Ein dumpfes Raunen ging durch die Menge, selbst die Kinder spürten, dass etwas daran anders war als bei einer gewöhnlichen Geschichte.

„Narkh’Mor liegt ebenfalls im Norden, aber viel weiter östlich als das Thornak-Gebirge. Es ist ein Land ohne Wege, ein totes Land. Rote, staubige Erde, öde, gebrochen, durchzogen von tiefen Spalten, von denen man sagt, dass sie bis zum Mittelpunkt der Welt reichen würden. Und es ist voller Magie, aber keine Magie der Art, die uns bekannt ist. Es ist Magie, die keinen Ursprung in dieser Welt hat. Fremd. Störend. Man sagt, Narkh’Mor könne nicht durchquert werden, ohne dabei wahnsinnig zu werden. Es frisst deine Gedanken und saugt dir die Seele aus dem Leib…“

Nach einer kurzen, unangenehmen Stille fragte der Junge erneut:
„Und… was liegt jenseits dieser Orte?“
Doch noch während Borun nach einer Antwort suchte, meldete sich ein Mädchen:
„Kannst du das Lied von Myratha und ihren Kindern singen?“
Zustimmendes Gemurmel erklang von allen Seiten. Borun nickte. Das Lied zu singen war gewiss nicht seine liebste Aufgabe, aber immer noch besser, als zu erzählen, was sich jenseits der nördlichen Gebiete befand. Darauf hatte er nämlich keine Antwort. Und es war nicht gut für einen Wandererzähler, wenn er Fragen nicht beantworten konnte.

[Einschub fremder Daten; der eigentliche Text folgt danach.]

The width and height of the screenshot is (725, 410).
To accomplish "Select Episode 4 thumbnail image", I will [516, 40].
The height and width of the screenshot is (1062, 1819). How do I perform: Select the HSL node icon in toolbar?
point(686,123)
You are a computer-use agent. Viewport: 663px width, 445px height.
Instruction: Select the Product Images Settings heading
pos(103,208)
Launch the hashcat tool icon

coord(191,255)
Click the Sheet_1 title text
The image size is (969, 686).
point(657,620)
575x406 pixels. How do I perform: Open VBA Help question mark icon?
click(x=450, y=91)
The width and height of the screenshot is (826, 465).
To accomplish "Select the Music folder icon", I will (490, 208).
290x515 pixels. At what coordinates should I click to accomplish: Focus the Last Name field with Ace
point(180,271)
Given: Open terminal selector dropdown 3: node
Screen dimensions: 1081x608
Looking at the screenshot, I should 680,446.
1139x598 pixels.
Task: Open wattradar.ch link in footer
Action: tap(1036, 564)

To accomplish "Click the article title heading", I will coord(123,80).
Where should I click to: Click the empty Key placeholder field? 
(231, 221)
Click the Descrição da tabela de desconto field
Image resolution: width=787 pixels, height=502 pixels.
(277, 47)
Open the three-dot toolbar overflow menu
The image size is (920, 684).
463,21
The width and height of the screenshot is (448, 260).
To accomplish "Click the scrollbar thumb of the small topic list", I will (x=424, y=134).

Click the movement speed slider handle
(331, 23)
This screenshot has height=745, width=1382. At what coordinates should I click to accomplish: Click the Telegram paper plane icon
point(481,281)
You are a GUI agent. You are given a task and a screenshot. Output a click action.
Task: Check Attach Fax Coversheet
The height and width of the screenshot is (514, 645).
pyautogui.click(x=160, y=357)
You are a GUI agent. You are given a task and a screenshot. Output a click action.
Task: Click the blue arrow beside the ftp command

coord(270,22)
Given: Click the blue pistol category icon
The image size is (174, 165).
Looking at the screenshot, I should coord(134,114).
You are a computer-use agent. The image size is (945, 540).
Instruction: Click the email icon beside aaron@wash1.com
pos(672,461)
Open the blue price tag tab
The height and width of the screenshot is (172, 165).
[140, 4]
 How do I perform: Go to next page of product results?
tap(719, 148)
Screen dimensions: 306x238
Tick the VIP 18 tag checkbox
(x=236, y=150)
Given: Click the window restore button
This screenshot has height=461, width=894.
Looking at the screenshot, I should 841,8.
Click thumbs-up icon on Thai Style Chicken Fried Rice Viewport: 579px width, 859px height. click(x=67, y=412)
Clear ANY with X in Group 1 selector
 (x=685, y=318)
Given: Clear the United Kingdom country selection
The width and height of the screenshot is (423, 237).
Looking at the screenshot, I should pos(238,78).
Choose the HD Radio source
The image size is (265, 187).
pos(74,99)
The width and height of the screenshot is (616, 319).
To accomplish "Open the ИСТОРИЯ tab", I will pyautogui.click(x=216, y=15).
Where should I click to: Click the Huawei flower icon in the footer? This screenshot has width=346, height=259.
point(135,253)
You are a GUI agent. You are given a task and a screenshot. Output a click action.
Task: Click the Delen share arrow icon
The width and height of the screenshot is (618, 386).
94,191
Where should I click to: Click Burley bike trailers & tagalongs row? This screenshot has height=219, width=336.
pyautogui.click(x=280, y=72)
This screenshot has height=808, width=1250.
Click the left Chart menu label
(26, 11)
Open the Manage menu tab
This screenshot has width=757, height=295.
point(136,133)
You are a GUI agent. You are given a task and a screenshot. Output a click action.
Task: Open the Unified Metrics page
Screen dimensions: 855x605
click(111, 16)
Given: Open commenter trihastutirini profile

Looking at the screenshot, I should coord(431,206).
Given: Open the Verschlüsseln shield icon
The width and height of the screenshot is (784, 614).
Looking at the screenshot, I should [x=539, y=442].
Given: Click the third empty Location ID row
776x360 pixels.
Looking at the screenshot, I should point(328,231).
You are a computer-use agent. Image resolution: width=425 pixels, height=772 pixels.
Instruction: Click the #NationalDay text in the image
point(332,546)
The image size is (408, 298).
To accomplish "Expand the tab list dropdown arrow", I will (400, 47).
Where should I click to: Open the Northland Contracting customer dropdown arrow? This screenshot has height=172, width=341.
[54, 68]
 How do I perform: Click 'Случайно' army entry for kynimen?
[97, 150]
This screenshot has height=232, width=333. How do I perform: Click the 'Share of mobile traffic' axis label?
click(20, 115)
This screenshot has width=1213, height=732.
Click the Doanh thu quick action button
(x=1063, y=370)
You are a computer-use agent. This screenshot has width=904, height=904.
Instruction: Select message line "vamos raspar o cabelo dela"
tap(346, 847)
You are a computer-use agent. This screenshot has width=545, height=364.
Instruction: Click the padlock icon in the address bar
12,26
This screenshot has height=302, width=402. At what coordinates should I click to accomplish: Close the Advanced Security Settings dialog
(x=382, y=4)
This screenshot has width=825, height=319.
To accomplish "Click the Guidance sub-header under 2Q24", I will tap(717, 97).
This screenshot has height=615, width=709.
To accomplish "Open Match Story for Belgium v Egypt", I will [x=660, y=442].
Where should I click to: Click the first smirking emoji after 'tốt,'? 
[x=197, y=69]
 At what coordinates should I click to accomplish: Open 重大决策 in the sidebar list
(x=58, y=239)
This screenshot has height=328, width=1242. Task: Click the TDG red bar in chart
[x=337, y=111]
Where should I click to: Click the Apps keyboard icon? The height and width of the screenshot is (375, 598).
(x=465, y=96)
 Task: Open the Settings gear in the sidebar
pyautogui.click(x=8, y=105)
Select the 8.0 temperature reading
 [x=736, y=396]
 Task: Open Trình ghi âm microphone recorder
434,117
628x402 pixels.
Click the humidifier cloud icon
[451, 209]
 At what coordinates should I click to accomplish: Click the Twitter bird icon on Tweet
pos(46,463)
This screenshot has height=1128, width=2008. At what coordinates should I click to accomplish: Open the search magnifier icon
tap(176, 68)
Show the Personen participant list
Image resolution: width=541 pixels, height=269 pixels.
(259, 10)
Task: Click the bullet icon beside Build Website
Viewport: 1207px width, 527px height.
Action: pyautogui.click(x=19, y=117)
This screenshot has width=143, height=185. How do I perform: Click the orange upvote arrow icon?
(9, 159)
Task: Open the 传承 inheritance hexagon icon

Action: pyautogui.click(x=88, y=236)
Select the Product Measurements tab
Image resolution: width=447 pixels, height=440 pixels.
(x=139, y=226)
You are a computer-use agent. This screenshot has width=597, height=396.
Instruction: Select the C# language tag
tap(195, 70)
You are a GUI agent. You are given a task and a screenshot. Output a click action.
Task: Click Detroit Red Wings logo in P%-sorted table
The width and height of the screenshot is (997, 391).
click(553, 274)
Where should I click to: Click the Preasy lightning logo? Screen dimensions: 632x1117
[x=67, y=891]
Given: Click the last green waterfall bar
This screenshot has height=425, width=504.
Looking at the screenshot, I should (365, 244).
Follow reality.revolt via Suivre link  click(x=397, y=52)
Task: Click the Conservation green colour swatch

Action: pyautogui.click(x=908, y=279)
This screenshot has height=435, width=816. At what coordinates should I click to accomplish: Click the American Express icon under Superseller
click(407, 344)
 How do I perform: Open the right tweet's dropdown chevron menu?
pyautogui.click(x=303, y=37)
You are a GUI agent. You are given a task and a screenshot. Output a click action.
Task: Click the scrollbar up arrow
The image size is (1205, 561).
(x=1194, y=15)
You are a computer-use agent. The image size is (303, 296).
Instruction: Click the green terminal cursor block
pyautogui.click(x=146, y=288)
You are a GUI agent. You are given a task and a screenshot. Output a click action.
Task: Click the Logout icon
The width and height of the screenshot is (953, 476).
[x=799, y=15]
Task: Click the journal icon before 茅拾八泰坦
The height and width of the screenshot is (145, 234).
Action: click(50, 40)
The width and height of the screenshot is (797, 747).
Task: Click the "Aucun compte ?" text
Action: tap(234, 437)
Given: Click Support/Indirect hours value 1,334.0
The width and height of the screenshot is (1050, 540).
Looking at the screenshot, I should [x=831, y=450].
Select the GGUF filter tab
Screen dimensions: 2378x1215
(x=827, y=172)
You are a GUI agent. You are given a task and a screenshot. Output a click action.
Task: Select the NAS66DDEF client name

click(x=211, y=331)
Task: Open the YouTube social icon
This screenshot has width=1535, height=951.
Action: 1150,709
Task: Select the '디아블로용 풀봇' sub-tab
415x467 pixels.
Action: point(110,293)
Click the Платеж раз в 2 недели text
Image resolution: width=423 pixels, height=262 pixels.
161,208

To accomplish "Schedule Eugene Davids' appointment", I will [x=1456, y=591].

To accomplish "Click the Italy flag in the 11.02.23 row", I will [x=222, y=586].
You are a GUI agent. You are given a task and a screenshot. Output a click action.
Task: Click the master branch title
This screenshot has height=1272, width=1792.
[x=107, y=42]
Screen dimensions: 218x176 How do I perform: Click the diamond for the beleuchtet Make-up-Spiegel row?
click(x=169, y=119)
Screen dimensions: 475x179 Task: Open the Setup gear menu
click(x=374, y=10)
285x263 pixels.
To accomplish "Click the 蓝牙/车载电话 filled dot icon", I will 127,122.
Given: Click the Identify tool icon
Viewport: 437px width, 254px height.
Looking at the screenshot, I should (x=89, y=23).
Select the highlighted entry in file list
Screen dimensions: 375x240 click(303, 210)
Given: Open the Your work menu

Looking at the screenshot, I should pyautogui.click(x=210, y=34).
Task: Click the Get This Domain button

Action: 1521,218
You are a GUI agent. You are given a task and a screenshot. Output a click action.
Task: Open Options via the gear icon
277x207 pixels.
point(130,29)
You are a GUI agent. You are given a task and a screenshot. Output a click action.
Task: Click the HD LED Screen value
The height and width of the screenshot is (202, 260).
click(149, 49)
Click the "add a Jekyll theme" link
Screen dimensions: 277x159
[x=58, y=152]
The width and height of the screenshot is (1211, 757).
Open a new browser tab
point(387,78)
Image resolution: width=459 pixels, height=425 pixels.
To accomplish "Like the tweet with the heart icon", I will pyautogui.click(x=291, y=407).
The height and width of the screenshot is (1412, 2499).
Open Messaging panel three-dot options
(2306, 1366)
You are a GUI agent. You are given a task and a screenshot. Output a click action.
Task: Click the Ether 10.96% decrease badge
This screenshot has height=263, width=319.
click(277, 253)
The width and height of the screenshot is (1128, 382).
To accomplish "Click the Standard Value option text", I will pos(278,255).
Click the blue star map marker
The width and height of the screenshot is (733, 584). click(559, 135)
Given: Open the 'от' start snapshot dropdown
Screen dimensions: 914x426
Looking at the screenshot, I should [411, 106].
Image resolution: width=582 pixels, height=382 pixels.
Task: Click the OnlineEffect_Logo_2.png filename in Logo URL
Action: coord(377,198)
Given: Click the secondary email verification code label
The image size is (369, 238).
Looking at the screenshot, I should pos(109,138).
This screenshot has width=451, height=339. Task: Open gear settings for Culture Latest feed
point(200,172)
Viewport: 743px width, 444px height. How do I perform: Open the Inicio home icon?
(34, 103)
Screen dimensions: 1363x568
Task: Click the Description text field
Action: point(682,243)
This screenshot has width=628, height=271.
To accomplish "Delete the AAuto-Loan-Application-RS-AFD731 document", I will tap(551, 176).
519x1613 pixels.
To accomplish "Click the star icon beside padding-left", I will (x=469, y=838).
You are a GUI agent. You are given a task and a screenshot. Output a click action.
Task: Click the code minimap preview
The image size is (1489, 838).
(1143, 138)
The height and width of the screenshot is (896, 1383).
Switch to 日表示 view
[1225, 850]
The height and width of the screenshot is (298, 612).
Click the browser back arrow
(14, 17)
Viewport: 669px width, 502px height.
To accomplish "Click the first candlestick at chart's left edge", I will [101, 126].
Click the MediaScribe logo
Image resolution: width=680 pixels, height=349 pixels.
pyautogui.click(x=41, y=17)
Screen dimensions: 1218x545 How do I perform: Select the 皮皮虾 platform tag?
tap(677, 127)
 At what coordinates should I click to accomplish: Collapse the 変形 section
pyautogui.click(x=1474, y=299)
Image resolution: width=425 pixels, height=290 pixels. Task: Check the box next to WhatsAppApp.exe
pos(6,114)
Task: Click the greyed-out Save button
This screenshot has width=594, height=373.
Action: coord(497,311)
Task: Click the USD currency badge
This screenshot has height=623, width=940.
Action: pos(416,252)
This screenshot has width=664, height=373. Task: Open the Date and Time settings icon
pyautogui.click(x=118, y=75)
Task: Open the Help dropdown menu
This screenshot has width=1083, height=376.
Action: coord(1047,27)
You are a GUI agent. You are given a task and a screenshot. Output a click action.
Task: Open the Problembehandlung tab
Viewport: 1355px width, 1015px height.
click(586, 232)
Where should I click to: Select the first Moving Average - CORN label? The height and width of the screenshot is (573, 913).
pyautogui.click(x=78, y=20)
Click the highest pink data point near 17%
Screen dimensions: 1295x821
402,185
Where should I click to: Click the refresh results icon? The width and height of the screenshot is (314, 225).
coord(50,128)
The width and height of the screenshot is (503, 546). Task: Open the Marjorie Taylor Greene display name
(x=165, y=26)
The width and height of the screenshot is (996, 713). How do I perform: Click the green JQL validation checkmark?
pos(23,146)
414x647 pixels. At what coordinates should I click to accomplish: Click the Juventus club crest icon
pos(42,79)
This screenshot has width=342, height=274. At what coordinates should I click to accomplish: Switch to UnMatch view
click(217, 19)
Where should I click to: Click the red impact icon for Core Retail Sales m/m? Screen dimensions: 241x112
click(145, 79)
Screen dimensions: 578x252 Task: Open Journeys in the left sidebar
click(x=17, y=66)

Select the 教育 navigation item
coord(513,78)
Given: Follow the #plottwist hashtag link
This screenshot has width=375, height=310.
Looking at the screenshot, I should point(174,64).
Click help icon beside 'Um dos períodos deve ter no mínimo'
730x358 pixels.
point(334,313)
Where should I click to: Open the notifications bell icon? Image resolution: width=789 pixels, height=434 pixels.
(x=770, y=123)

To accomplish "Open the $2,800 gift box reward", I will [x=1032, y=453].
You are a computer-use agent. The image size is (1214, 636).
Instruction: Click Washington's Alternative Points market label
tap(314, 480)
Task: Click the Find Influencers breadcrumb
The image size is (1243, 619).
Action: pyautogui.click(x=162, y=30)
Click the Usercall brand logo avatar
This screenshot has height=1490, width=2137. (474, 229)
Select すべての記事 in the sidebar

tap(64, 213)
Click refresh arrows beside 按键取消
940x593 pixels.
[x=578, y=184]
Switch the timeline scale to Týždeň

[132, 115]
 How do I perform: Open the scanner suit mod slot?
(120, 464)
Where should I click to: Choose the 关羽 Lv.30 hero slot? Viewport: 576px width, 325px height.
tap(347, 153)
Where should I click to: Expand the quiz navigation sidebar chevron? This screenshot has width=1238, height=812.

Er hob an und begann, mit seiner tiefen Stimme zu singen. Nach den ersten Klängen stimmten alle in das Lied mit ein:

Aus Eldras Funken, in schwarzer Nacht,
Magie war geboren, Myratha erwacht.
Magie durchzog, was einst begann –
aus ihr erwuchs, was leben kann.

Aus Prilliths Herz, verborgen fein,
im Glitzern klar, so silbern rein,
entstieg das Volk der Klirn gewandt,
mit wachem Geist und flinker Hand.

Magie durchzog, was einst begann –
aus ihr erwuchs, was leben kann.

Das erste Licht, so hell und klar,
beschien den Baum Ilyathar.
Aus seinem Glanz im Blätterdach
wurden die Lunari wach.

Magie durchzog, was einst begann –
aus ihr erwuchs, was leben kann.

Aus Tor Drok grollt’ der erste Laut,
die Erde barst, der Nebel graut.
Ein Bär trat fest aus Stein empor –
der Korlok war, das Volk geboren.

Magie durchzog, was einst begann –
aus ihr erwuchs, was leben kann.

Wo Licht und Wasser Erde fand,
von Eldra selbst, mit Sonnenhand
aus Lehm geformt, mit Blick nach vorn,
ward der erste Mensch gebor’n.

Magie durchzog, was einst begann –
aus ihr erwuchs, was leben kann.

Aus Oroths Macht im Wellenschaum
Aus Gold und Glanz und klarem Traum,
gewitzt und kühn, mit Händlersinn –
die Thalrakar geboren sind.

Magie durchzog, was einst begann –
aus ihr erwuchs, was leben kann.

Fünf Völker wuchsen, still und klar,
aus Myrathas Traum, der Anfang war.
Magie durchzog, was einst begann –
aus ihr erwuchs, was leben kann.

Für einen Moment war es still, nur in der Ferne hörte man einen Hund kläffen. Ein sanfter Wind strich durch die Bäume am Rand des Platzes und aus der Glut des Feuers stoben winzige Fünkchen in den Nachthimmel. Jemand begann zu klatschen – erst zögerlich, dann setzen andere ein, jemand pfiff und der Applaus dauerte an, bis der Dorfälteste um Ruhe bat.
„Danke, Borun. Das war mehr als nur eine Geschichte.“
Er legte zwei Silbermünzen in die breite Tatze des Wandererzählers und deutete mit einem leichten Kopfnicken auf das Gasthaus am Rande des Dorfplatzes.
„Das kleine Zimmer unter dem Dach ist frei“, sagte er. „Das Feuer brennt schon im Ofen und Wasser ist im Krug. Die Wirtin hat auch Brot und Käse für dich.“

Borun brummte ein kaum hörbares „hm“ und nickte dankend mit dem Kopf. Dann stützte er sich auf seinen Stab und streckte seinen Rücken. Er fühlte sich alt, sehr lange würde er diesen Beruf nicht mehr ausüben können. „Sollen es die Jüngeren doch machen“, dachte er sich. „Die haben noch die Energie und das Feuer.“

Wie es üblich war, ließ er einen kleinen Lederbeutel durch die Reihen wandern. Einige warfen Kupfermünzen hinein, andere ein paar Nüsse, getrocknetes Obst oder dankten schlicht mit einem respektvollen Nicken. Er nahm es, wie es kam. Wie immer.
Dann ging er langsam und auf seinen Stab gestützt, über den Platz – entlang der Zuhörer, die ihn immer noch wie gebannt anstarrten.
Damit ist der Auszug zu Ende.